Bi-monthly American protest publication

The New York (War) Crimes is a bi-monthly protest publication associated with Writers Against the War on Gaza (WAWOG) in parody of The New York Times. It was founded November 9, 2023 during the Gaza war and genocide and it is published as a printed newspaper and website.

== History ==
The New York (War) Crimes (NYWC) formed as an ad-hoc collective adjacent to the Writers Against the War on Gaza (WAWOG). In an interview in The Baffler, a collective of editors of The New York (War) Crimes described the beginning of its newspaper as "a piece of agitprop for protest against the New York Times" that became more of a movement outlet. They decided to target The New York Times because of what they see as a longstanding bias in favor of the Israeli military, arguing that "when there’s no way to write a headline that will otherwise exculpate the Israeli army, they’ll just print a headline with no verbs." The collective chose to target it in particular because they see it as the newspaper of record of the US and the West, and they see its prestige, malfeasance, and complicity as exemplary. According to the collective, The New York Times is "essentially state media, they have the same consent-manufacturing function, but they operate under a conceit of independence, journalistic integrity, and the pursuit of noble truth or whatever."

Its first issue in November 2023 consisted of three broadsheets with the names of the 7,000 dead that the Gaza Health Ministry reported killed by "Zionist forces," according to The New York (War) Crimes.

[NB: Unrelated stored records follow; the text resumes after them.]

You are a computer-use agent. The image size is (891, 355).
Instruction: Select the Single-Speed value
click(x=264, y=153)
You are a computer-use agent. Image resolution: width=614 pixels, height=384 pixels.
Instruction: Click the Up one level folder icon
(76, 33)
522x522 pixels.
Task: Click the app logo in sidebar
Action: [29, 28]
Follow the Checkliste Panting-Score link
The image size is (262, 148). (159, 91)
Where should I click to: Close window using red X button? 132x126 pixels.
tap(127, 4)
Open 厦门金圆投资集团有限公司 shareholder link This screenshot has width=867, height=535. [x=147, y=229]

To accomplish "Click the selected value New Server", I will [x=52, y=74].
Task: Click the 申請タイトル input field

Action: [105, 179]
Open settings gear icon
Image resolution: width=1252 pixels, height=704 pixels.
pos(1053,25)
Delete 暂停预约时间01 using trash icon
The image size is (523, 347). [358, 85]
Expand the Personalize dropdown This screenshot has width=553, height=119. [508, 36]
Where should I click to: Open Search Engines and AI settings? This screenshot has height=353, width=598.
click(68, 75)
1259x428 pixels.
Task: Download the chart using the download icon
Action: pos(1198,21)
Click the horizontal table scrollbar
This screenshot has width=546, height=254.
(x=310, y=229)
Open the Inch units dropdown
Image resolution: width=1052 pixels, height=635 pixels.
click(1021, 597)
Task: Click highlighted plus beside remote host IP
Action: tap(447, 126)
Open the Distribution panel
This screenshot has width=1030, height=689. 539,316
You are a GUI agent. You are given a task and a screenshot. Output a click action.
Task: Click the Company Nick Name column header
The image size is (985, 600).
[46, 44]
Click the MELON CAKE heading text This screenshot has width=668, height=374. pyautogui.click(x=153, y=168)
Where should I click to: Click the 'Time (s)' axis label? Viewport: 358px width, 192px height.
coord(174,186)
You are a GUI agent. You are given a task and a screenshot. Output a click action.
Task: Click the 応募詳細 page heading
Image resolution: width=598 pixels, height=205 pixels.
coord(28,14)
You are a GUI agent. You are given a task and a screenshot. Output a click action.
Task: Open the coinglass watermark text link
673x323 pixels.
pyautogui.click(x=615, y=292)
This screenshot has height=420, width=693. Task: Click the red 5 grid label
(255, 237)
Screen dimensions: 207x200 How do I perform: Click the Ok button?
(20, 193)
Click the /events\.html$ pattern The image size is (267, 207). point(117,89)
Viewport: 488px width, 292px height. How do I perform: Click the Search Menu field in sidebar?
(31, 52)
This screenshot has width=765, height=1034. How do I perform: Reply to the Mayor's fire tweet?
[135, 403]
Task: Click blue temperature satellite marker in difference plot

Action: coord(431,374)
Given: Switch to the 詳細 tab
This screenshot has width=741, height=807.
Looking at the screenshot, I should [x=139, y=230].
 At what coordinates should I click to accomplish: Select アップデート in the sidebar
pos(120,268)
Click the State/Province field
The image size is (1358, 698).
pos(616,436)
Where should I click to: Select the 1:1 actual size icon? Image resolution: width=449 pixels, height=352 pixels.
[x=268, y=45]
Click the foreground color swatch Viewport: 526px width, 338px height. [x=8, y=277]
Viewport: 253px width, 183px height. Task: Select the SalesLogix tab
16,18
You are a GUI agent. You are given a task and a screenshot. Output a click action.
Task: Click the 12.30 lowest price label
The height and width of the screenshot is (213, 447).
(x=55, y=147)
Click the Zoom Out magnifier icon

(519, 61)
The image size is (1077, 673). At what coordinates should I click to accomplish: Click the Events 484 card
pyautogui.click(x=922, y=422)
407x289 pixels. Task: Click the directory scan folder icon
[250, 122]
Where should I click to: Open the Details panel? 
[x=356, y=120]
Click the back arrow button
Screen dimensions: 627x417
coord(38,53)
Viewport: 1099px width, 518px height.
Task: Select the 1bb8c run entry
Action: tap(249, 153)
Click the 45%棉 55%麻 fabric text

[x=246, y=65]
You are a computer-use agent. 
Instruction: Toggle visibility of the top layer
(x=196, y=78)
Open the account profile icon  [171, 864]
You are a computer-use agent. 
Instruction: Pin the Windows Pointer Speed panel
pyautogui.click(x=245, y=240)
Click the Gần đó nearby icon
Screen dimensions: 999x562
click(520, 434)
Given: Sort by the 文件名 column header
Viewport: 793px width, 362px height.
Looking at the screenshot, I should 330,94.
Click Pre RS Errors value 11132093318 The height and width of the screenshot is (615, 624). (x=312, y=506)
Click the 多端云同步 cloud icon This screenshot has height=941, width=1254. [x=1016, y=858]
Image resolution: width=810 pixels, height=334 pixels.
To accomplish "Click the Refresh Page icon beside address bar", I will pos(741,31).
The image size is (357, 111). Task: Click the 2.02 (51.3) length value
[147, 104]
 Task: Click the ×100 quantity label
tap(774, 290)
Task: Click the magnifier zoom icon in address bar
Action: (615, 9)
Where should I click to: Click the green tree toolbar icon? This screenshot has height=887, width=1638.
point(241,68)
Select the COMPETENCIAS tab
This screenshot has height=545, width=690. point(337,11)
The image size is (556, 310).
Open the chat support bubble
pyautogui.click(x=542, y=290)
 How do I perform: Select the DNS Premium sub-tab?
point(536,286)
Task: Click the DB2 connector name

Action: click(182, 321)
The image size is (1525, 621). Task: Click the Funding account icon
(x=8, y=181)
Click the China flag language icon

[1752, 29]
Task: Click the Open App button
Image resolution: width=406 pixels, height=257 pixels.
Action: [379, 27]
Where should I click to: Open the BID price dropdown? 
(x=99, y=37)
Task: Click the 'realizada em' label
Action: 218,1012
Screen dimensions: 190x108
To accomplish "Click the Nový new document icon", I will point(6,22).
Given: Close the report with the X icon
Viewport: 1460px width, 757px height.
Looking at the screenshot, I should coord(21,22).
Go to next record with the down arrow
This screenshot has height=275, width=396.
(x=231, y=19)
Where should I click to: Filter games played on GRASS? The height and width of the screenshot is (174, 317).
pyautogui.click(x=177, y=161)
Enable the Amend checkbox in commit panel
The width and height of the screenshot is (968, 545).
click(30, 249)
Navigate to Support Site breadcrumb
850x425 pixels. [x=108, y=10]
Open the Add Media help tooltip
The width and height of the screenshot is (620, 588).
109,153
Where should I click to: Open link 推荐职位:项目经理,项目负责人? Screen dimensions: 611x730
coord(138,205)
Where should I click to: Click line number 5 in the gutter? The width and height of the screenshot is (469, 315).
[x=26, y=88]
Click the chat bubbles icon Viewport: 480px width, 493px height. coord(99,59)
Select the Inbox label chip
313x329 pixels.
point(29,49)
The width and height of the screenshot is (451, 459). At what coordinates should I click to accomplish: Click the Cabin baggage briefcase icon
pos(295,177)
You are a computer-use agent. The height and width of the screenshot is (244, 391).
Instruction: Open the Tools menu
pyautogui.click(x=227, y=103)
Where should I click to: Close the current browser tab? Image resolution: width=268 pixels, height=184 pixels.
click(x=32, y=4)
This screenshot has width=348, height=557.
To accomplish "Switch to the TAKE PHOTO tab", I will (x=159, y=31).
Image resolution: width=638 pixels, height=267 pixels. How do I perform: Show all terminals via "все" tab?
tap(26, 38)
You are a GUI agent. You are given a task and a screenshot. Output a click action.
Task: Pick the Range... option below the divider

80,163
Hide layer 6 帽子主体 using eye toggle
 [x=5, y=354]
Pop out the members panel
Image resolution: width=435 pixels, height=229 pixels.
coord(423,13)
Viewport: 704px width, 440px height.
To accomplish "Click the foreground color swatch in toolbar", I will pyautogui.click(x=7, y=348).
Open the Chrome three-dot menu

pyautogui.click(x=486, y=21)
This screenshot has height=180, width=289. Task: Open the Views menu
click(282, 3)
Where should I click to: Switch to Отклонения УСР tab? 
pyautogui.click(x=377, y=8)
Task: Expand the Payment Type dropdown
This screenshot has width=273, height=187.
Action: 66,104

It drew inspiration from the 1989 ACT UP and Gran Fury project New York Crimes, a mock version of the New York Times made to draw attention to the paper's "malfeasance" in the mass death of the AIDS epidemic, as well as an actual issue from New York Times during the COVID-19 pandemic that featured a front page filled entirely with columns of names of the dead as the US death toll approached 100,000.

The New York (War) Crimes also exists as a website launched "to present the case against the Times systematically, including detailed analysis of their Palestine coverage and extensive historical background of their complicity with U.S. empire from Guatemala to Iran to Vietnam."

On September 28, 2025, photographer Alexa Wilkinson was arrested and charged with a felony hate crime, with a complaint written by a New York Police Department (NYPD) detective citing a video on TikTok containing New York War Crimes infographics over shots of vandalism at the New York Times Building.

== Positions ==
On the university protests against the war and genocide in Gaza, The New York (War) Crimes published: The Student Intifada has revealed to the world the role of the American university: to perpetuate and reproduce the capitalist-imperialist system and proactively quell threats to the ruling class … While operating with a mandate to nurture education and ‘intellectual’ development, the university is hardly a neutral space. It shapes and reinforces the rest of the superstructure … and uphold[s] legislation that enforces the power mechanisms of the state.